THE U.S. NEEDS A CYBER STRATEGY DESIGNED FOR DEFENSE
cyber Warfare is a new arrival to the foreign policy tool kit—so much so that our government seems uncertain of how to classify it. Should we think of cyberattacks like sanctions? Air strikes? Espionage? Is “warfare” a misnomer? Though any terminology will have its flaws, cyberattacks are best considered a scalable tactic that can function as a weapon of war, a weapon—like any more conventional weapon—whose use by the United States should be subject to constitutional oversight, constrained by rules protecting innocent civilians and designed for defense.

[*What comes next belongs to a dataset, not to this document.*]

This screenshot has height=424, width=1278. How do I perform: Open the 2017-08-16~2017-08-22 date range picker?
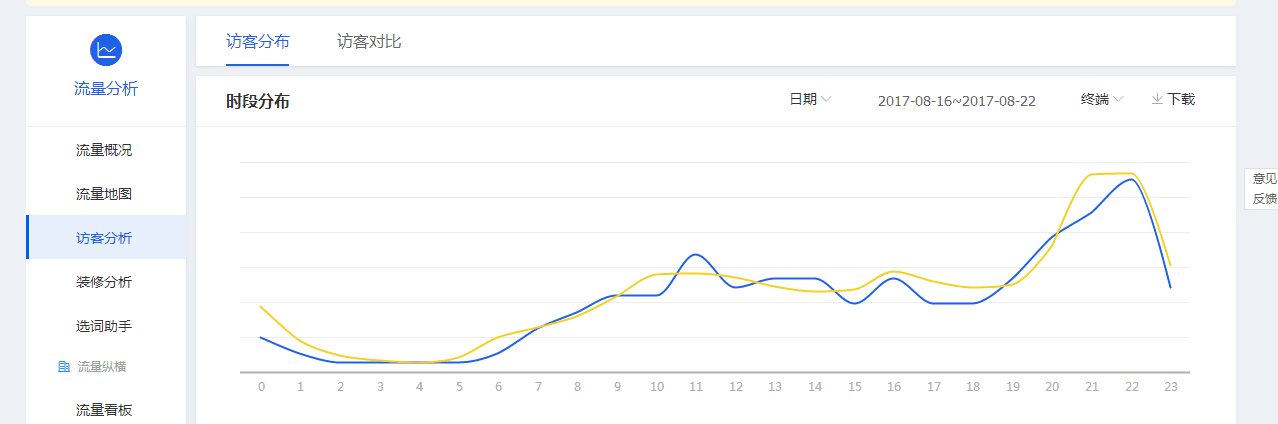[x=956, y=100]
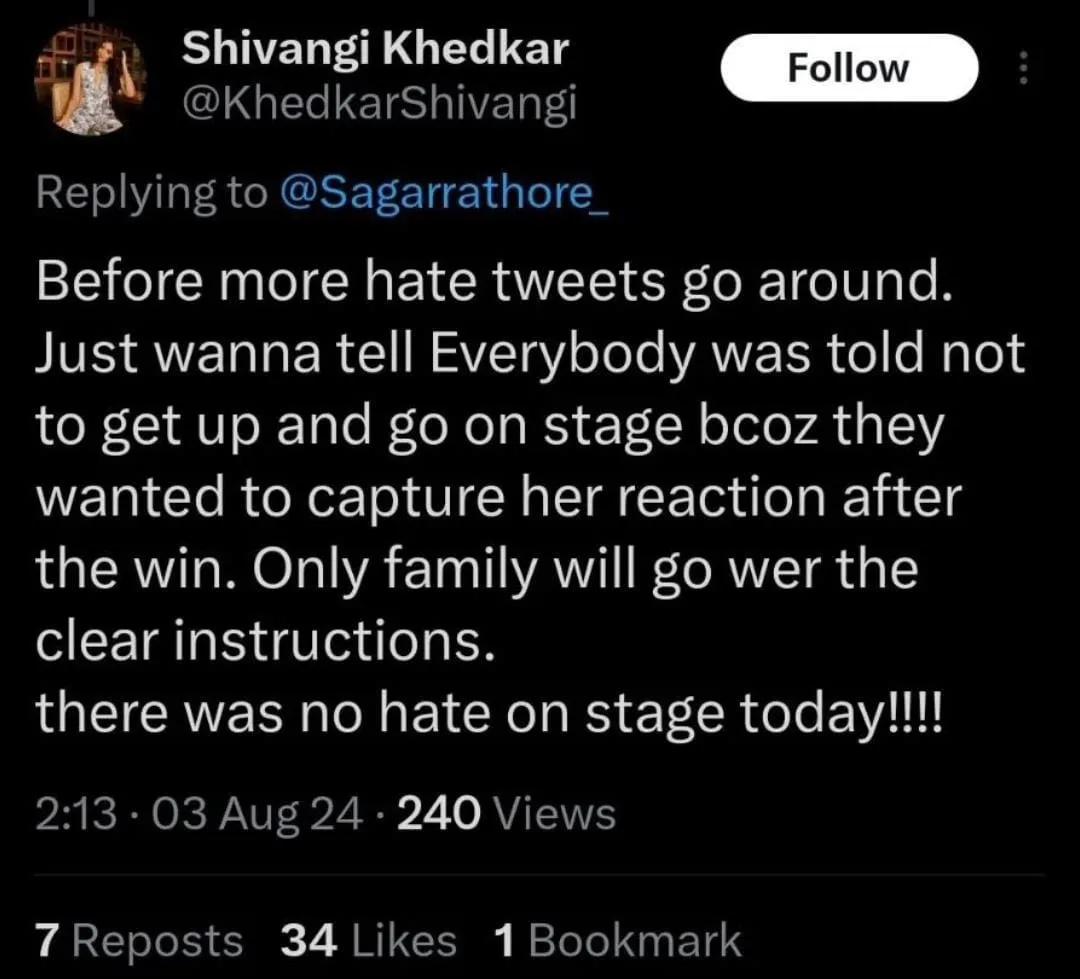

In common parlance, a “cyberattack” can be anything from phishing to ransomware, to hacking social media accounts, to denial of service attacks, to mass leaks of personal data or communications, to meddling in foreign elections via voter manipulation or sabotage of election results, to shutting down power grids, to damaging nuclear centrifuges, to remotely causing explosions or disabling enemy defenses. If the “internet of things” expands and self-driving vehicles go into widespread use, the destructive potential of cyber warfare will increase apace.
Blowing up a building, especially if the explosion kills people or damages national security infrastructure, is no less grave an act because the weapon of choice is digital. Damage to major utilities or political turmoil caused by election meddling are as capable of claiming lives as are explosions.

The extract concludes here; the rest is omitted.